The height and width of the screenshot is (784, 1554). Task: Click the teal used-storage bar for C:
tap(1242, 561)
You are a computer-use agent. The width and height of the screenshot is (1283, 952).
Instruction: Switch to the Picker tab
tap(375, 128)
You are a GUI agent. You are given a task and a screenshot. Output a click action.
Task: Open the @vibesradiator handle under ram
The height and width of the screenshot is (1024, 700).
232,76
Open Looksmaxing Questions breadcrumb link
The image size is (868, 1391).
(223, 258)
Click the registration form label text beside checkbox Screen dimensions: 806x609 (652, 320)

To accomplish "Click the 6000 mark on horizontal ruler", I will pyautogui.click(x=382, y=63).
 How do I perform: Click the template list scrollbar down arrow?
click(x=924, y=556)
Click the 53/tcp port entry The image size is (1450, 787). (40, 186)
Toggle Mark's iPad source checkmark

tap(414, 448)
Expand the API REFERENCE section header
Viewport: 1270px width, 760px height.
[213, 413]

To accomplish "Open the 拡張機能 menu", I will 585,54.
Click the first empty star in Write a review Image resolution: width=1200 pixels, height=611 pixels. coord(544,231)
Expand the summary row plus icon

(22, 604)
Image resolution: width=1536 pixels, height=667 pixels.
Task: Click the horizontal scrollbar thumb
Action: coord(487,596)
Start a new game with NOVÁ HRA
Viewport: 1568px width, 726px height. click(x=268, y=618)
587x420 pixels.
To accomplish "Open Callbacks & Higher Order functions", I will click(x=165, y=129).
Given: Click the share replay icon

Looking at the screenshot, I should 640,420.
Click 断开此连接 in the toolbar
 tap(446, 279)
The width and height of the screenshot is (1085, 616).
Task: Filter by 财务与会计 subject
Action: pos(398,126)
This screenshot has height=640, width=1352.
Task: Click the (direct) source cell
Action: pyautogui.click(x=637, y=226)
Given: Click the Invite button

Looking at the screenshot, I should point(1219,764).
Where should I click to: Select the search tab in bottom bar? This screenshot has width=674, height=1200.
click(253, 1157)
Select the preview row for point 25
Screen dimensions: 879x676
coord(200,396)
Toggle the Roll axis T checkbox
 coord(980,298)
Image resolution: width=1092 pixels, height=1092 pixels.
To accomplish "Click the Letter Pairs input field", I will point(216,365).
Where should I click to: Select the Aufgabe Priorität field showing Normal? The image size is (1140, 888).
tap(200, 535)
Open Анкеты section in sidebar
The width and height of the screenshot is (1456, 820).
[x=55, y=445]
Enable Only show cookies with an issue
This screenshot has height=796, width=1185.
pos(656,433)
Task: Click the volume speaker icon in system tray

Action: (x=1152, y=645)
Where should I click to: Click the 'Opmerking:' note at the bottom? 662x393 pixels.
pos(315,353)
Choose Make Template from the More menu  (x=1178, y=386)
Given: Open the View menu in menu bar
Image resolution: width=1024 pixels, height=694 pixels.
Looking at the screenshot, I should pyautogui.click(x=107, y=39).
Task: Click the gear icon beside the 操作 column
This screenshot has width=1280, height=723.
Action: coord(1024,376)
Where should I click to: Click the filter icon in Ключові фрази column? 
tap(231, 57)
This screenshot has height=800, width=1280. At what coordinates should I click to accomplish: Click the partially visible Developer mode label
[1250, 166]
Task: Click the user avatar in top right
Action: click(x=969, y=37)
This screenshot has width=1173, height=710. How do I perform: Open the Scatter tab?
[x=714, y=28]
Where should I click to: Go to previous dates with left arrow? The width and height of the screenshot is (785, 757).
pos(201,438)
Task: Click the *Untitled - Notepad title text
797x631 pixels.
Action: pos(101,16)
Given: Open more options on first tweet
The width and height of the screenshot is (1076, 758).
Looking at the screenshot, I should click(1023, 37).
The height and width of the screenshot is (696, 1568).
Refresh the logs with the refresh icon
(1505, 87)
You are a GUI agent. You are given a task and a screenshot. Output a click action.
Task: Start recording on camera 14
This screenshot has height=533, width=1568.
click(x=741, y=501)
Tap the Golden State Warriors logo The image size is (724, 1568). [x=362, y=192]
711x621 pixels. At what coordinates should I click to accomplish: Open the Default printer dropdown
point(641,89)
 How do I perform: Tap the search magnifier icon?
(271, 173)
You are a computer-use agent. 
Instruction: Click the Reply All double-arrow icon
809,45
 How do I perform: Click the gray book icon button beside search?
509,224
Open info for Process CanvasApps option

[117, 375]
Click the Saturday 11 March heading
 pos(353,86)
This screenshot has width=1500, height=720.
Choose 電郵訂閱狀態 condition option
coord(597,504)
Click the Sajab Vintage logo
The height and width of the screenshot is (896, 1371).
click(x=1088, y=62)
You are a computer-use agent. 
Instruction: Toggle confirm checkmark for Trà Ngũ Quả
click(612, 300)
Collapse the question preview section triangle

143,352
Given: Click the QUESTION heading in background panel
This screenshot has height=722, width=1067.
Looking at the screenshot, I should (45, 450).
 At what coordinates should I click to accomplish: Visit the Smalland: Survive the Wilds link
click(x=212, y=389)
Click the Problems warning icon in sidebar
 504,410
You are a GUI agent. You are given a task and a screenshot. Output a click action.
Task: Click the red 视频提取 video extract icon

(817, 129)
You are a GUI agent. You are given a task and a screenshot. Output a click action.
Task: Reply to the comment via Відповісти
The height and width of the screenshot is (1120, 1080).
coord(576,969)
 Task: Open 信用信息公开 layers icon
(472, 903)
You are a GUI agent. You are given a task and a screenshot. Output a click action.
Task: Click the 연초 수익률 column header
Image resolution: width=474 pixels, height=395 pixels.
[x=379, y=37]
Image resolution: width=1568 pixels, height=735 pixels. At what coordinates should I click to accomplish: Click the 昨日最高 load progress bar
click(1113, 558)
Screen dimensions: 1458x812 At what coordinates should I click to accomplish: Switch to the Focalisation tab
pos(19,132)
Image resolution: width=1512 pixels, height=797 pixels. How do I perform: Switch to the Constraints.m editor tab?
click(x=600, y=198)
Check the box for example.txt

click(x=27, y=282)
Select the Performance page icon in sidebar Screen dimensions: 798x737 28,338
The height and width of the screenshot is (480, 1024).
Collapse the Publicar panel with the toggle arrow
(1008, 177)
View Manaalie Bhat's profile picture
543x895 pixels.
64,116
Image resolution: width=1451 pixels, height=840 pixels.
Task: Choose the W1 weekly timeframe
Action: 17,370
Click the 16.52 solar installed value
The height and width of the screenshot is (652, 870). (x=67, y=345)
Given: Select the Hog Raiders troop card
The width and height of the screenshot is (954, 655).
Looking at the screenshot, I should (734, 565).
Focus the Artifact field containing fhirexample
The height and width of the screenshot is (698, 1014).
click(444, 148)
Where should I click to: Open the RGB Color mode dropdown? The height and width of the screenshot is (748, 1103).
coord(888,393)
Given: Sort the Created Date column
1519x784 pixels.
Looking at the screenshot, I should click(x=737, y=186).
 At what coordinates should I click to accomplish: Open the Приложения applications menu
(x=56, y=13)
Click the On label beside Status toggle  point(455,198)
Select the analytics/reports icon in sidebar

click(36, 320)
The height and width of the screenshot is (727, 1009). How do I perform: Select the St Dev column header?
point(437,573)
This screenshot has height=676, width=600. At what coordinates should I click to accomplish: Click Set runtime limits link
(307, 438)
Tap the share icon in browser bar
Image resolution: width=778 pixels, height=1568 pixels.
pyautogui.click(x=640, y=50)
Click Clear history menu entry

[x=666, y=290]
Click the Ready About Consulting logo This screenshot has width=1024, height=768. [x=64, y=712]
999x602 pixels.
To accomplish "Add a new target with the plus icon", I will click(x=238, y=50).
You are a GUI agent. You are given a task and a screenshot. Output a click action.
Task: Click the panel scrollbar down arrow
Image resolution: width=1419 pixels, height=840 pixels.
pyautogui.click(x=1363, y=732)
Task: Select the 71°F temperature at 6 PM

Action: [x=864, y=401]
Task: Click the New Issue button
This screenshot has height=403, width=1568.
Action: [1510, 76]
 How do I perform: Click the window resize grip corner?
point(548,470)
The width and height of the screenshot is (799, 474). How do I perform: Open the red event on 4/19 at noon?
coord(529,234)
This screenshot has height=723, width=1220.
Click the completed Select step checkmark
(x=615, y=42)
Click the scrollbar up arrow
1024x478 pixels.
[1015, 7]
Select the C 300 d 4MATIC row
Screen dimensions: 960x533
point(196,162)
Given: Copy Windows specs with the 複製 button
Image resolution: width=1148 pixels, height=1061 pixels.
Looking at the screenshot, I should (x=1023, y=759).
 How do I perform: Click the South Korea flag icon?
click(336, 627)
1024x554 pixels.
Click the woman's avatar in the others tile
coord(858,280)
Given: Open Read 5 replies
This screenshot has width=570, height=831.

---+---

## [What is needed]
Find the word "will" in the entries above, then copy each line that holds it.

## [Answer to this exercise]
To accomplish "Click the 6000 mark on horizontal ruler", I will pyautogui.click(x=382, y=63).
To accomplish "Open the 拡張機能 menu", I will 585,54.
To accomplish "Open Callbacks & Higher Order functions", I will click(x=165, y=129).
To accomplish "Click the Letter Pairs input field", I will point(216,365).
To accomplish "Add a new target with the plus icon", I will click(x=238, y=50).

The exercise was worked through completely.